(LISTED ENTRIES):
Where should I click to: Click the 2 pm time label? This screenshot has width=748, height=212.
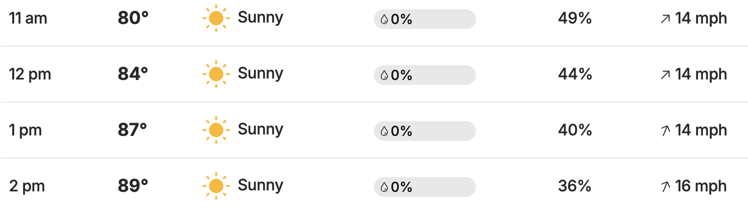point(27,186)
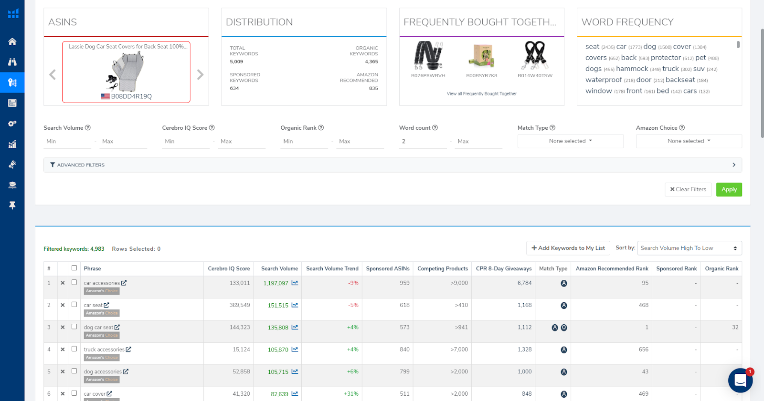Viewport: 764px width, 401px height.
Task: Open the home icon in sidebar
Action: click(x=12, y=41)
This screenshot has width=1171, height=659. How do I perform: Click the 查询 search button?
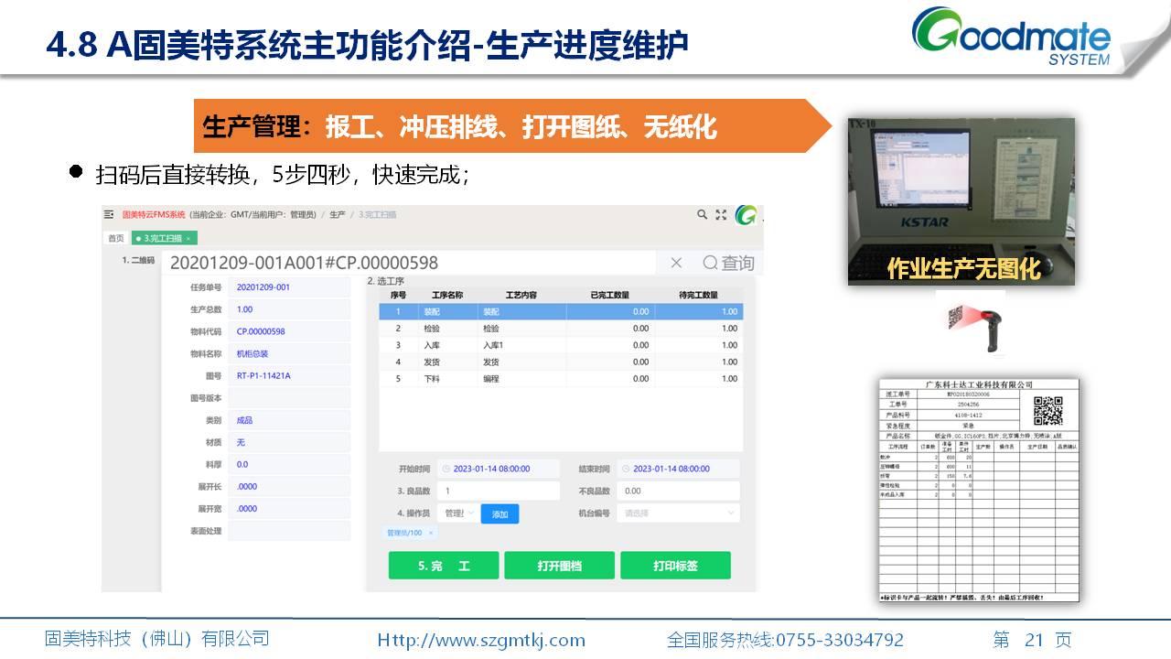[x=729, y=263]
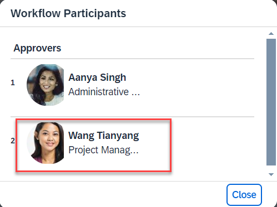Click the scrollbar up arrow
Screen dimensions: 277x207
271,34
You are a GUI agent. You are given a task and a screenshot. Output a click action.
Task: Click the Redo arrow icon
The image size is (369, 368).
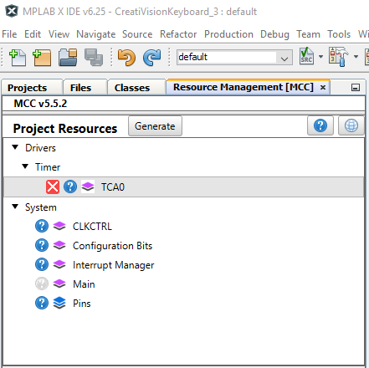152,58
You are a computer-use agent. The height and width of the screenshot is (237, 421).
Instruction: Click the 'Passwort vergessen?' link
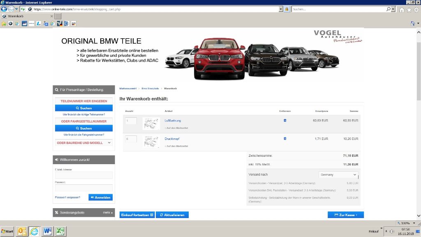(67, 198)
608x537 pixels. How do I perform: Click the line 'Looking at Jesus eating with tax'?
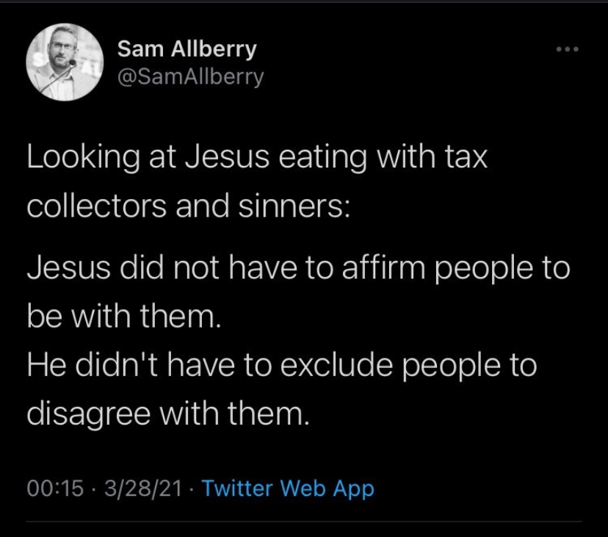(x=257, y=159)
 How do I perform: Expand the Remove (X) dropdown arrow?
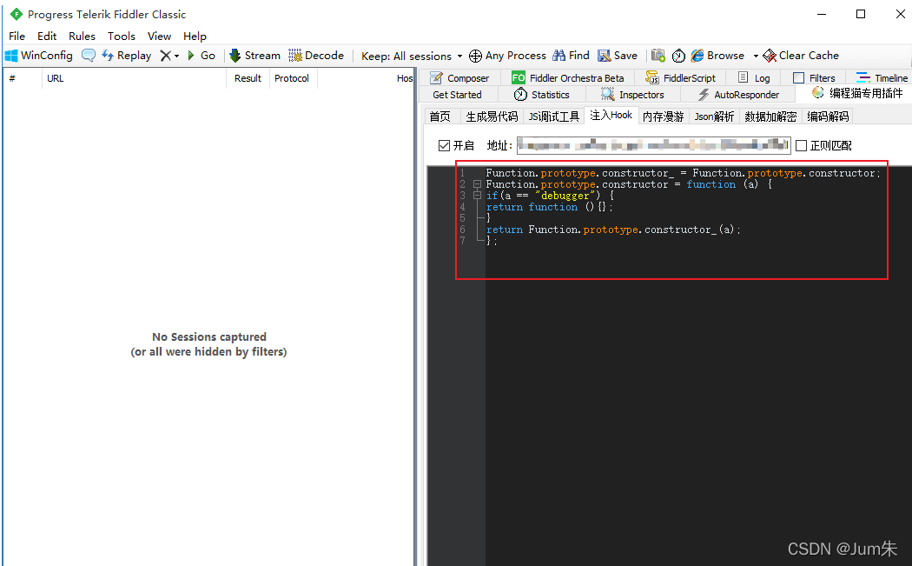(x=176, y=56)

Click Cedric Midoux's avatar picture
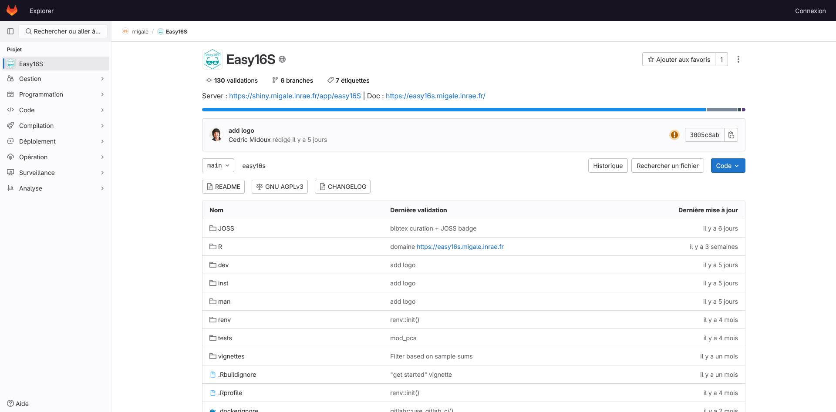tap(216, 135)
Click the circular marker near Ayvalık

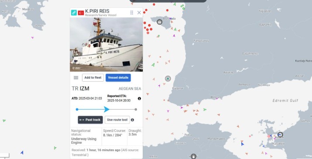[280, 135]
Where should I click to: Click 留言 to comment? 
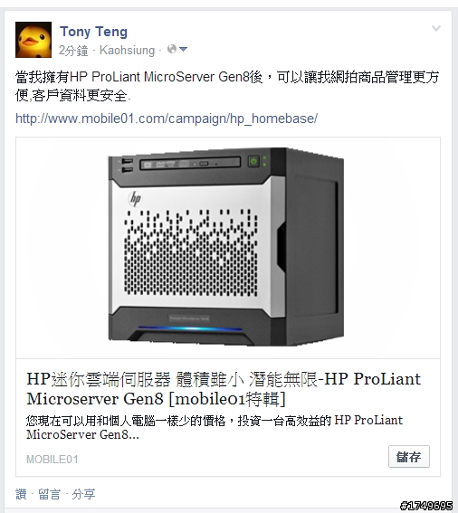[50, 494]
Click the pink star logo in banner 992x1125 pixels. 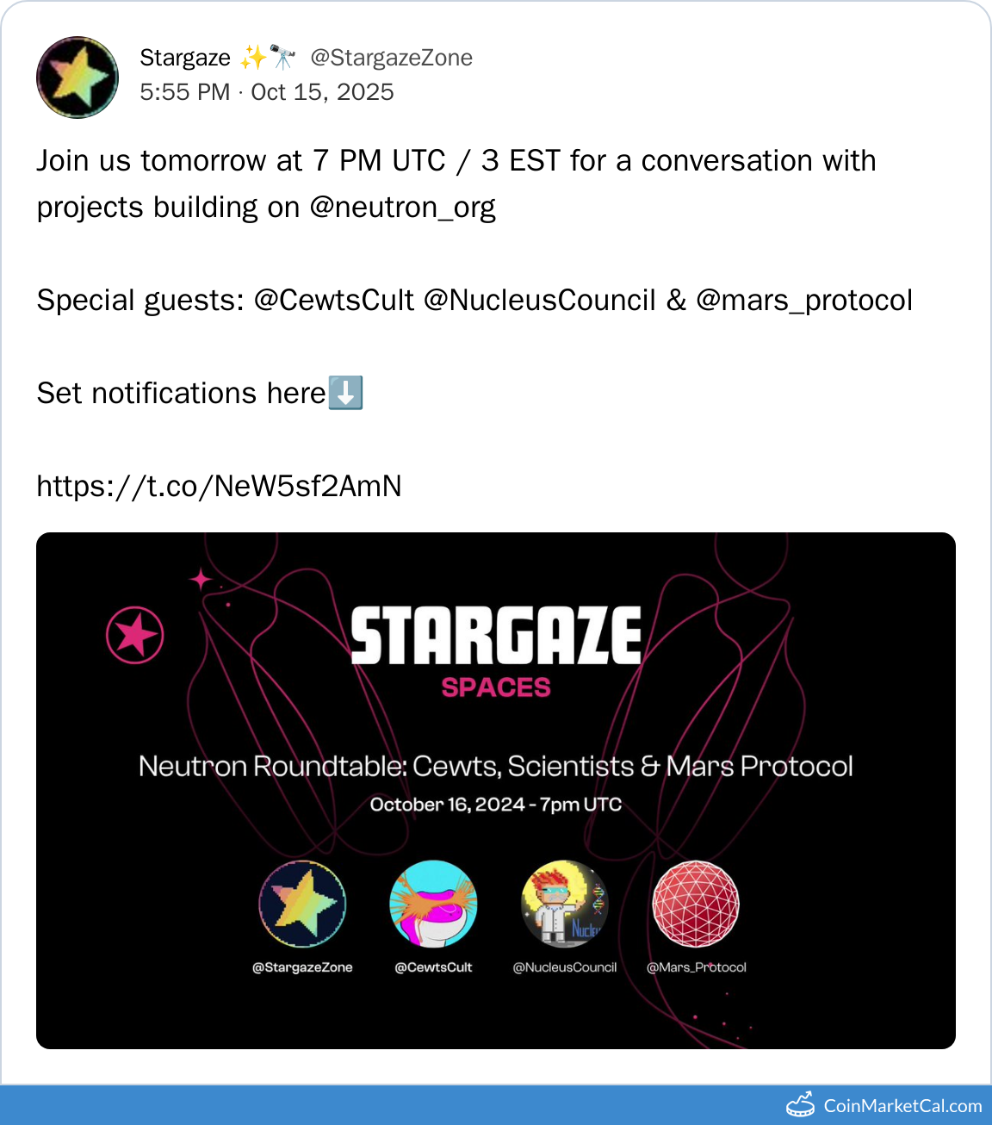135,636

(BRIEF): Return exactly the lines of the data, beginning with the first and ending with the line containing "You are a computer-use". Skip the pictures.

(EXERCISE ANSWER):
Where should I click to: Click the 2 pm time label? This screenshot has width=748, height=212.
point(27,186)
Viewport: 764px width, 401px height.
Task: Open the home icon in sidebar
Action: click(x=12, y=41)
This screenshot has width=1171, height=659. How do I perform: Click the 查询 search button?
[x=729, y=263]
Click the scrollbar up arrow
Screen dimensions: 277x207
271,34
You are a GUI agent. You are given a task and a screenshot. Output a click action.
Task: Click the Redo arrow icon
The image size is (369, 368).
152,58
You are a computer-use agent. The height and width of the screenshot is (237, 421).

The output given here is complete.